According to Koid, a lot of young Malaysians are too nonchalant about their credit card and loan payments.

“A lot of them think ‘as long as I pay the minimum amount, I should be fine’. We’ve had people coming to the agency asking why it’s taking so long for them to settle their credit card bills. Then only they realised that after so long, they’ve only been paying for the interests incurred, and barely covering the amount they’ve actually spent,” said Koid. Established in 2006, AKPK is a subsidiary of Bank Negara that aims to improve the financial knowledge of Malaysians through its counselling and debt management programmes. More than 80,000 have been enrolled under their Debt Management Programme.

Koid added that a lot of young people are unaware of the consequences of defaulting on credit card and loan payments.

“If you have a history of being a bad paymaster, you’d have difficulty applying for a housing or car loan in the future. If you have a debt amount of over RM30,000; you may get a bankruptcy proceeding initiated against you,” she said.

According to the Insolvency Department, 41 Malaysians are declared bankrupt every day, with the majority of them being under the age of 44. The main reasons cited are inability to pay off car loans, poor control of credit card usage and a failure to pay off personal loans.

Earlier this year, Paige resolved to not become part of that statistic.

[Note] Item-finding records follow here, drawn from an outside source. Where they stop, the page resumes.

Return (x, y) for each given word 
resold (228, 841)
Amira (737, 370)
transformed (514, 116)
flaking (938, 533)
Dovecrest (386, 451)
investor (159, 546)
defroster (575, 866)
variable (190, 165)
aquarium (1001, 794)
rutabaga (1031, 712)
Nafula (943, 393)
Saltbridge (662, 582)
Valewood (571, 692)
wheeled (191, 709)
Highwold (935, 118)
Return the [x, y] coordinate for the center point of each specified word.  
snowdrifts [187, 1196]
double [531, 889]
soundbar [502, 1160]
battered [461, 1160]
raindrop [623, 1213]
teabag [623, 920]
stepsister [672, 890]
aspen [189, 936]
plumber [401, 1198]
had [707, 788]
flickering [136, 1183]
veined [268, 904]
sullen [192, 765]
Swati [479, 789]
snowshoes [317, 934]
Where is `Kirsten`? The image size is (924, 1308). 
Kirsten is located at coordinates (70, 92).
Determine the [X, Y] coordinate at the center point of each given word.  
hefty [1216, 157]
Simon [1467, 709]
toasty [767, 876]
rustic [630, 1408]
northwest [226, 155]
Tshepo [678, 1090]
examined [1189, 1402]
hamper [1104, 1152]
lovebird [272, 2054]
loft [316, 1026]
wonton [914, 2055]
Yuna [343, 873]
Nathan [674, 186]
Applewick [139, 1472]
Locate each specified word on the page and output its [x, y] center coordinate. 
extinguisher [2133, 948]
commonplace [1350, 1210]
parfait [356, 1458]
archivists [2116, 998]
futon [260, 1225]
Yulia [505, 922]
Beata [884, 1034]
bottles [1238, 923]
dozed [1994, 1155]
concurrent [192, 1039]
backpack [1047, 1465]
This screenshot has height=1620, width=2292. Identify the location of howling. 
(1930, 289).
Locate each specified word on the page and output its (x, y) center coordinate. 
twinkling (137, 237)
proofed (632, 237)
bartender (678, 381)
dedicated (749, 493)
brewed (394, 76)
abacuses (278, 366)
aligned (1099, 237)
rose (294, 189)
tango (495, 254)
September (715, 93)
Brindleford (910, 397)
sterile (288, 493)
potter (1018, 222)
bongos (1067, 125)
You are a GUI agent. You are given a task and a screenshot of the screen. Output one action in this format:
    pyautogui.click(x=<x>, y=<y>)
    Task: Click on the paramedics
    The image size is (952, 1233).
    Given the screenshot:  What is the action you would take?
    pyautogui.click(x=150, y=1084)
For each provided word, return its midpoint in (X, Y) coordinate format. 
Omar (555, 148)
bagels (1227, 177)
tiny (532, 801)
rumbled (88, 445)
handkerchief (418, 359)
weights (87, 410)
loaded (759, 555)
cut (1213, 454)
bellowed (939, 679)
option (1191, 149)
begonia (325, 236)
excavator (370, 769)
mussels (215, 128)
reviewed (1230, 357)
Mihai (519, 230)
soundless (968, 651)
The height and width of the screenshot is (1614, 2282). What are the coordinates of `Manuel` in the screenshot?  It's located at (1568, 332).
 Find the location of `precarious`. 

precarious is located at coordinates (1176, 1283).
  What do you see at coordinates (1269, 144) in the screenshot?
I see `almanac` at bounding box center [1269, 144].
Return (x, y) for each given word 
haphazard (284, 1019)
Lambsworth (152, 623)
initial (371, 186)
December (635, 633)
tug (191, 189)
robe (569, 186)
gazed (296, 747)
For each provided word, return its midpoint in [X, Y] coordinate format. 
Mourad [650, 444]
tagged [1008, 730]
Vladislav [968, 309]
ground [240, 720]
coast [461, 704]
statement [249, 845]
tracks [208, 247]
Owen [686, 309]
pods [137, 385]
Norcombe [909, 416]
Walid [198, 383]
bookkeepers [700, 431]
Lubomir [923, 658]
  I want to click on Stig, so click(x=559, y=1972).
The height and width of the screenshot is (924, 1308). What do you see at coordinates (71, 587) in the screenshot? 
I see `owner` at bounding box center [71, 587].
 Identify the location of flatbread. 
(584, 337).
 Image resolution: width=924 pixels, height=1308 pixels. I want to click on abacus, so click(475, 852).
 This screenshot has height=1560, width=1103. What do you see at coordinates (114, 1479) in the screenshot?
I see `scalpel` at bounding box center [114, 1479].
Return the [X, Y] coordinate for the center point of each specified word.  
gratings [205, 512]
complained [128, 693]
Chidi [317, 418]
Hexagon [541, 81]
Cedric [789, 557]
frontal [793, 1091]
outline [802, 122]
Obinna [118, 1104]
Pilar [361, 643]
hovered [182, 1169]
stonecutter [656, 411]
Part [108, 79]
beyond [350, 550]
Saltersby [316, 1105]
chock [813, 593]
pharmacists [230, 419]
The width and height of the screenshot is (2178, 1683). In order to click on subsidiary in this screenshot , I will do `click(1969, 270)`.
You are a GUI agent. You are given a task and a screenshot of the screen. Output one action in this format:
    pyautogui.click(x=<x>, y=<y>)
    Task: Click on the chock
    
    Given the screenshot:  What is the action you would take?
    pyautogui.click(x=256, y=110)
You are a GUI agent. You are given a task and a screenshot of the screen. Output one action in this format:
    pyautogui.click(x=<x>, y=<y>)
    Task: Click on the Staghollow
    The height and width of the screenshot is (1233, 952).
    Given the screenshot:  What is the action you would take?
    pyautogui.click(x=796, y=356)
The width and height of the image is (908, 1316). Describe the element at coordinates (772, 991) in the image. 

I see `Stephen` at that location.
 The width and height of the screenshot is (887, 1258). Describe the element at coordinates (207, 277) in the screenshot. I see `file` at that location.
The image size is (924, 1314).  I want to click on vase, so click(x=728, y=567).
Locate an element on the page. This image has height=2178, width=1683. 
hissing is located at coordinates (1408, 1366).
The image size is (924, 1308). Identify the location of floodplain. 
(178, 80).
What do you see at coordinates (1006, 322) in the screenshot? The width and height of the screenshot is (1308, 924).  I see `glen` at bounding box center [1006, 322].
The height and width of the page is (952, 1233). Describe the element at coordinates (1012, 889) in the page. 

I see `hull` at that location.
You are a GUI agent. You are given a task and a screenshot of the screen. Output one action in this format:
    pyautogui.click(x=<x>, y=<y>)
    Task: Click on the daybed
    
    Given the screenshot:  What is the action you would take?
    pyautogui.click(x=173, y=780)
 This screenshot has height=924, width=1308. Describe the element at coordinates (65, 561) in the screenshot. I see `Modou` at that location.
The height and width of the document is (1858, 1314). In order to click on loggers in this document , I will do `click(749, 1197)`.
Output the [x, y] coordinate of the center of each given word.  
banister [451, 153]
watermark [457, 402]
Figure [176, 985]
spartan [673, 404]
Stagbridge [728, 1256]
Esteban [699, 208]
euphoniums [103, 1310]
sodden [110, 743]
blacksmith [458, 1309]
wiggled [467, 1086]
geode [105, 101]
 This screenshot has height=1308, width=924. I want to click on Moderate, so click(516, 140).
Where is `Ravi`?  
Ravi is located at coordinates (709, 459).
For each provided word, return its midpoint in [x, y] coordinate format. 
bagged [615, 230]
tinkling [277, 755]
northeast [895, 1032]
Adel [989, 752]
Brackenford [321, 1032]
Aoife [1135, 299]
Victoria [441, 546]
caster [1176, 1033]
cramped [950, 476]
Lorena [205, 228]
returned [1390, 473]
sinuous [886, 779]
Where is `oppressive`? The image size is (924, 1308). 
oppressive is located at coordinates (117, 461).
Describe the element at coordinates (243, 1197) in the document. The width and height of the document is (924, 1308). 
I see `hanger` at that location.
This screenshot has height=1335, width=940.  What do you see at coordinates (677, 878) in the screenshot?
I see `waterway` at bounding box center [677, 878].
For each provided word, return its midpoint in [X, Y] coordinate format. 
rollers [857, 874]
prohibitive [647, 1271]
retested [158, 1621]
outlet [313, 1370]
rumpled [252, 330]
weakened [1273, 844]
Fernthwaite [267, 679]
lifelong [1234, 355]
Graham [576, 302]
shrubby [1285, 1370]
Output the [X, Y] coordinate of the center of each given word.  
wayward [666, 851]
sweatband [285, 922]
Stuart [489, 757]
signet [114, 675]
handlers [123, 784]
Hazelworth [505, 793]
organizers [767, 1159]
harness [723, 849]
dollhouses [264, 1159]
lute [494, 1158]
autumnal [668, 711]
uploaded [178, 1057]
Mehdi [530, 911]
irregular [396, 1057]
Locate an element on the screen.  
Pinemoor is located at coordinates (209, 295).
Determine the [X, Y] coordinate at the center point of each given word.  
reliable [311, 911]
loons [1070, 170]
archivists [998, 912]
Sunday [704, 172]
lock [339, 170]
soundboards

“Whenever I get my salary now, I pay the full amount I owe from the credit card. It’s a bit tougher on me financially, but anything is better than having a huge debt constantly looming over my head,” she said. It’s almost impossible for Paige to put aside any money for savings at the moment, but she recognises that she has no one but herself to blame for her current financial situation.

She said: “The problem is really the spending habit, not the credit card.”

Dealing with debt

The problem with young Malaysians is that too many of them do not have any financial planning skills.

Paul gives an example: “Credit cards are supposed to be a short-term convenience. You use it, then you pay it off at the end of the month. But a lot of young Malaysians are using it almost like a loan! The problem with that is it keeps adding up, and the interest rates, of course, are very high.”

The numbers Paul gets from Visa and MasterCard show that credit card usage is on the rise, but it is becoming increasingly obvious that the knowledge on how to manage them hasn’t caught up.

In 2012, Visa conducted a Financial Literacy Barometer survey on over 900 participants in Malaysia. The survey showed that one in five respondents had no savings at all, and over 70% cannot endure a personal economic emergency of over three months.

“We find that a lot of parents don’t talk about financial issues and money with their children. It’s sort of a taboo topic. Parents often worry of other how people will perceive their financial situations through hearsay therefore they prefer to keep it to themselves,” said Jason Alderman, Visa’s Global Head of Financial Education, during the launch of Visa Financial Football, an online game that helps educate young people about financial planning.

In order to catch their attention, the game will also give one lucky winner the chance to attend the Confederations Cup final in Rio de Janeiro, Brazil.

Visa Malaysia country manager Stuart Tomlinson said: “With sound knowledge on financial education, young people would become better consumers. They will be able to fully utilise their credit cards, manage their loans and avoid falling into the debt trap.”